Particle Experiencing a Uniform Force

Given the coordinate \( x \) and the potential \[ V(x) = -F_{0} x \] the second derivative of the potential vanishes regardless of \( F_{0} \). This yields \[ \frac{\delta^{2} S}{\delta x(t) \delta x(t')} = -m\frac{\mathrm{d}^{2}}{\mathrm{d}t^{2}} \delta(t - t') \] in which the second derivative is not only independent of the force \( F_{0} \) but also of the trajectory \( x(t) \). This means the operator is always positive-definite, so making the action stationary really does mean minimizing it. The operator is positive-definite by virtue of the fact that it can be represented as \[ \frac{\delta^{2} S}{\delta x(t) \delta x(t')} = \int_{-\infty}^{\infty} m\omega^{2} \exp(-\mathrm{i}\omega t) \exp(\mathrm{i}\omega t')~\frac{\mathrm{d}\omega}{2\pi} \] in the Fourier basis (though technically this violates the earlier promise of working with only real-valued vector spaces); the eigenvalues are \[ \lambda(\omega) = m\omega^{2} \] which are only zero for a single value of the index \( \omega \) (namely \( \omega = 0 \) in this case).

Particle Experiencing a Harmonic Force

The potential for a particle experiencing both a harmonic restoring force and an external harmonic drive can be written as \[ V(x) = \frac{k}{2} x^{2} - F_{0} x\cos(\omega_{\mathrm{D}} t) \] where \( F_{0} \) is the amplitude of the drive and \( \omega_{\mathrm{D}} \) is its frequency. The second derivative of the action becomes \[ \frac{\delta^{2} S}{\delta x(t) \delta x(t')} = \left(-k - m\frac{\mathrm{d}^{2}}{\mathrm{d}t^{2}}\right) \delta(t - t') \] for this system; this is independent of the properties of the drive and of the trajectory \( x(t) \) and only depends on the spring constant of the restoring force. The definiteness of this operator can be seen by expanding it as \[ \frac{\delta^{2} S}{\delta x(t) \delta x(t')} = \int_{-\infty}^{\infty} (m\omega^{2} - k) \exp(-\mathrm{i}\omega t) \exp(\mathrm{i}\omega t')~\frac{\mathrm{d}\omega}{2\pi} \] in the Fourier basis (though technically this violates the earlier promise of working with only real-valued vector spaces). The eigenvalues are \[ \lambda(\omega) = m\omega^{2} - k \] which are strictly positive only for \( \omega > \sqrt{k/m} \) (meaning the frequency index must exceed the natural frequency from the restoring force, independent of the frequency of the driving force). This means that any physical trajectory for this particle corresponds to a saddle point of the action.
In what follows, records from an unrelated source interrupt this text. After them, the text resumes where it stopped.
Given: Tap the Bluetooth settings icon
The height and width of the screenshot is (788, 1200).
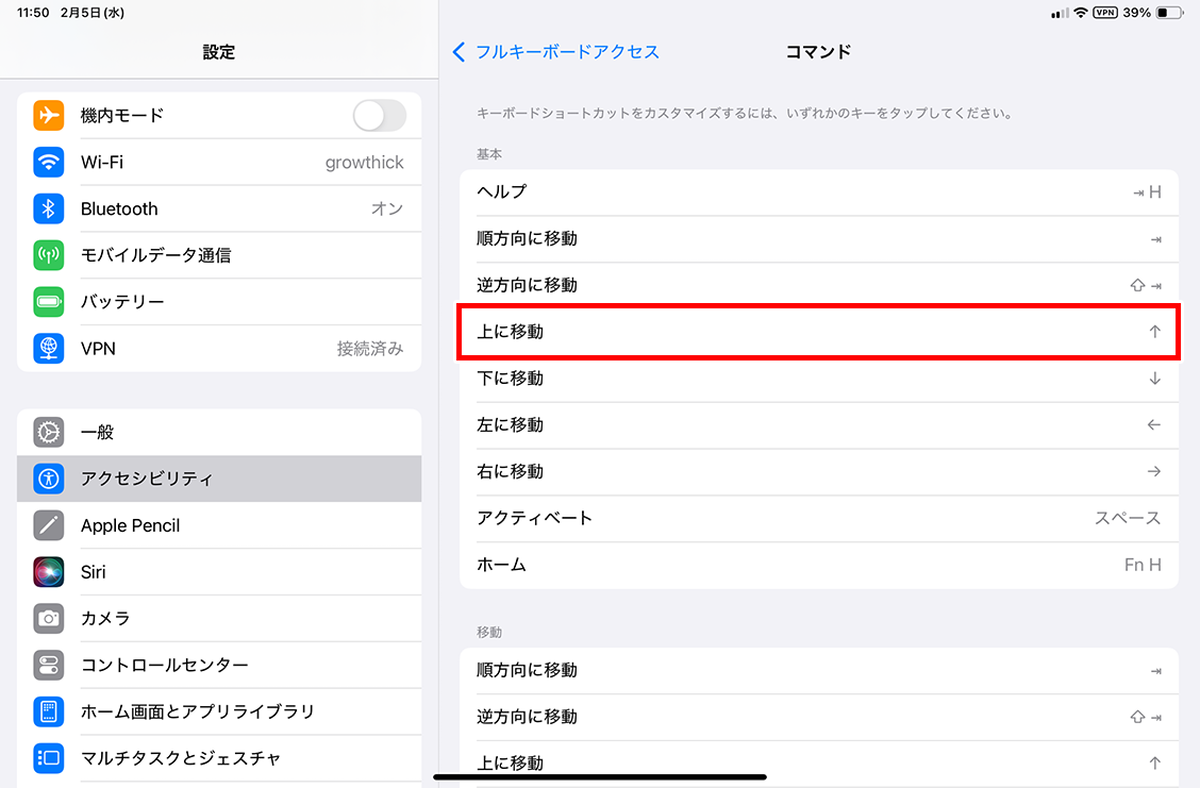Looking at the screenshot, I should pos(48,208).
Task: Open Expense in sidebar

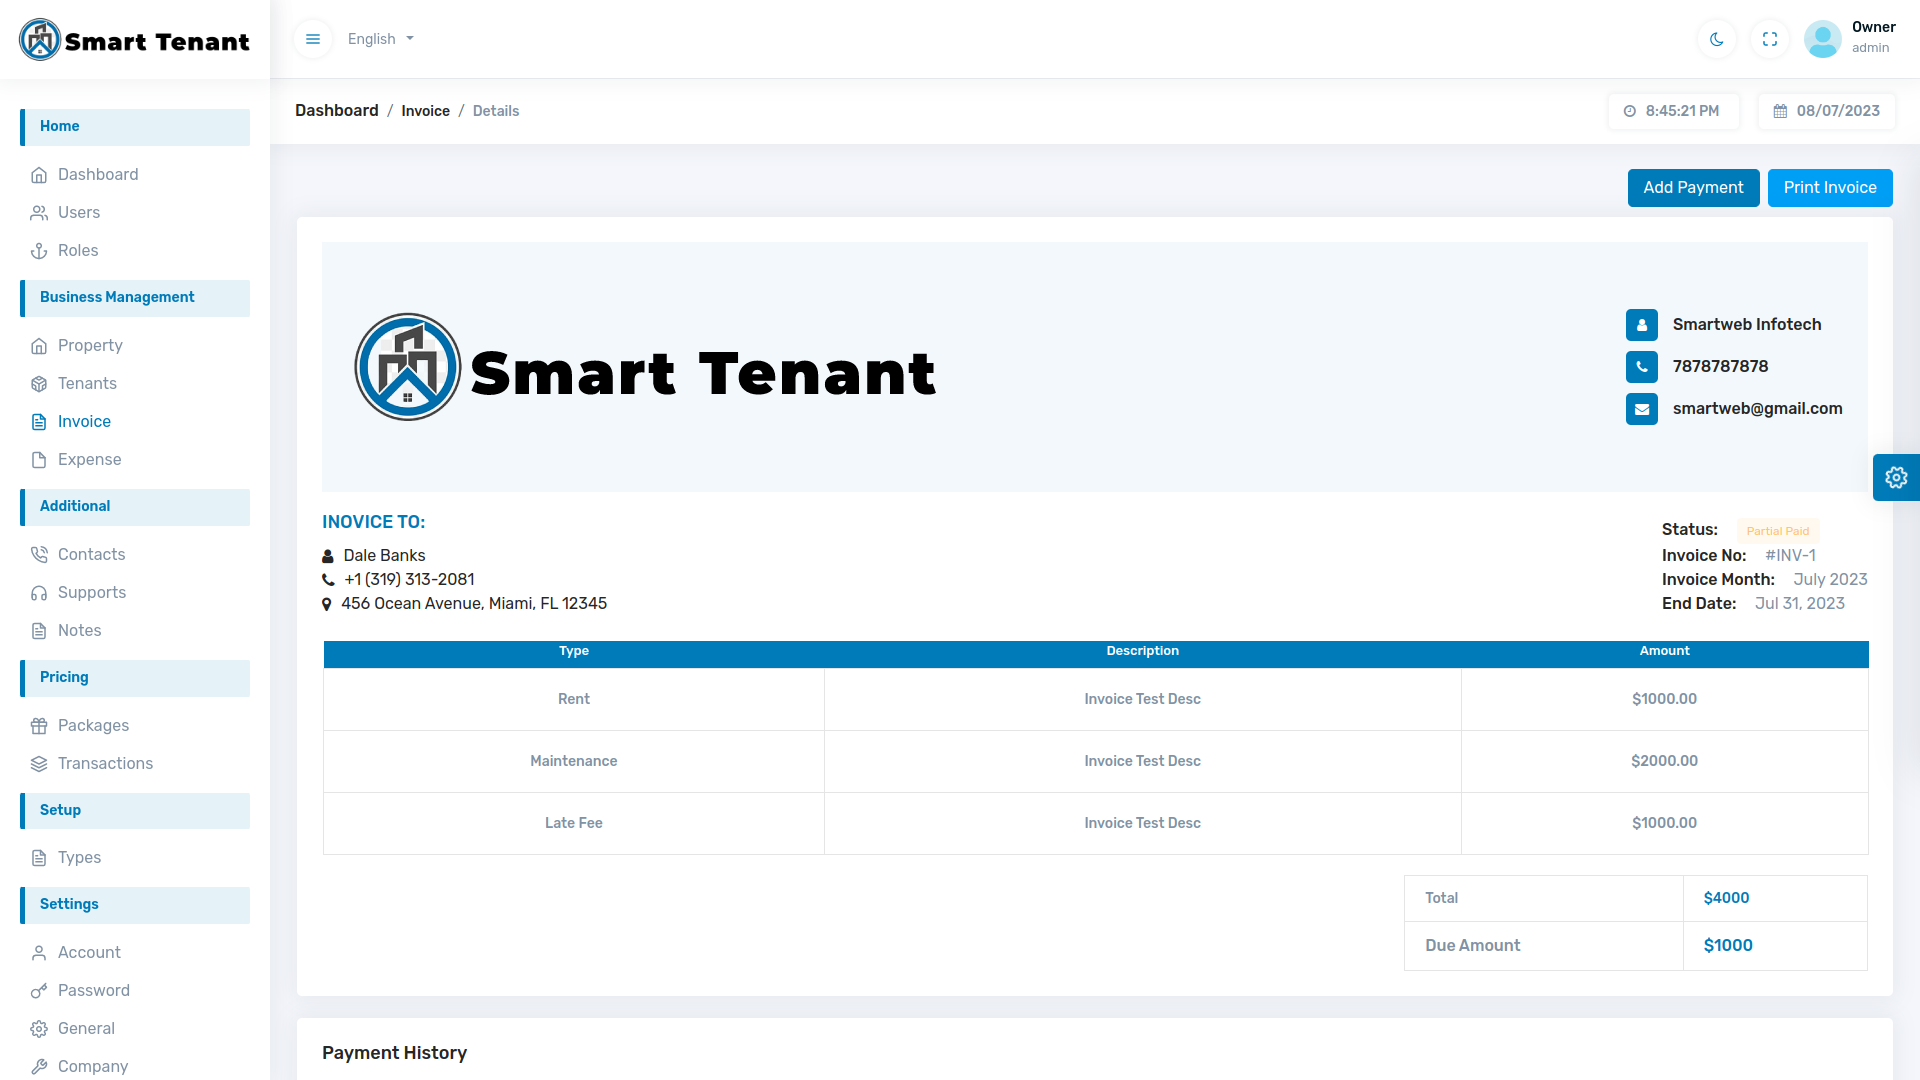Action: pyautogui.click(x=89, y=460)
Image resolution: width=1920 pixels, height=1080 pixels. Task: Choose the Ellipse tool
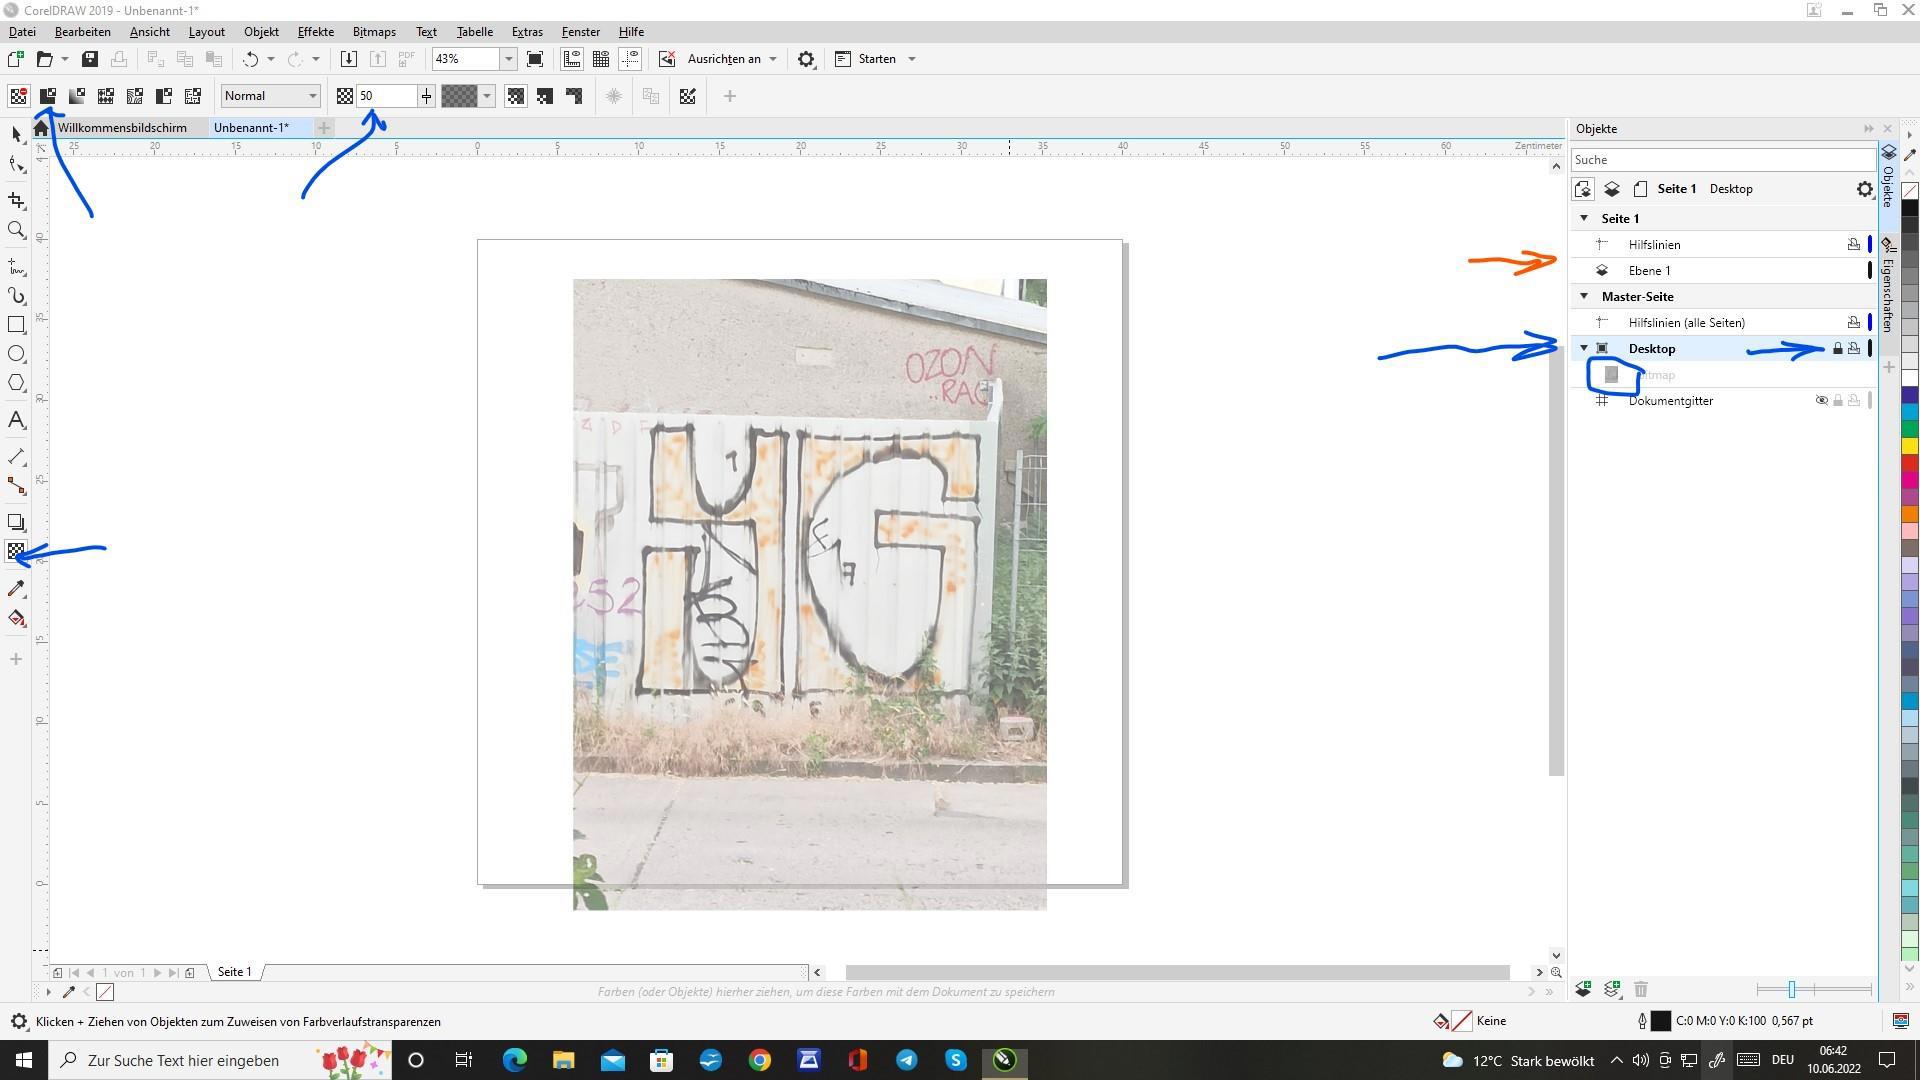click(16, 354)
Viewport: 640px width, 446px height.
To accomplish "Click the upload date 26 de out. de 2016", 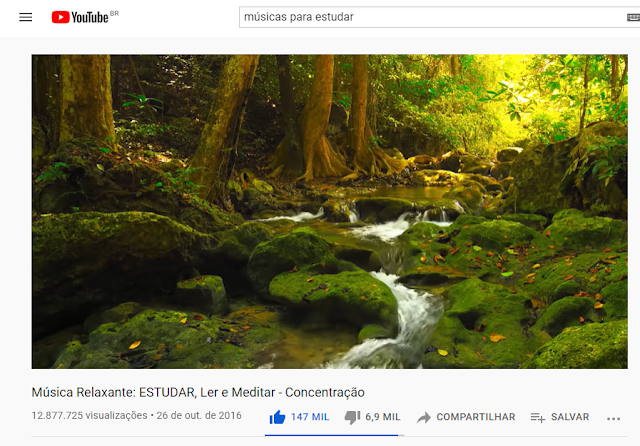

An Analogy to the Quantum Harmonic Oscillator

It might be interesting to try to reverse-engineer a potential such that the second derivative of the action gives an operator with the same structure as that of a quantum harmonic oscillator. In particular, this means constructing a potential such that \[ \frac{\delta^{2} S}{\delta x(t) \delta x(t')} = \left(k\omega_{0}^{2} t^{2} - m\frac{\mathrm{d}^{2}}{\mathrm{d}t^{2}}\right) \delta(t - t') \] must hold (and this is independent of the trajectory). This can be obtained from \[ V(x) = -\frac{k\omega_{0}^{2}}{2} x^{2} t^{2} \] which is a negative quadratic potential (effectively a potential promoting exponential growth or decay instead of oscillation) whose magnitude increases quadratically with time. The equations of motion are given by \[ m\ddot{x} = k\omega_{0}^{2} xt^{2} \] and its solutions are given in terms of parabolic cylinder functions; interestingly, for different parabolic cylinder function index values, these parabolic cylinder functions are related to Hermite polynomials, which are involved in the position-space representation of the quantum harmonic oscillator Hamiltonian eigenvectors, but those parameter values are not relevant to this particular problem.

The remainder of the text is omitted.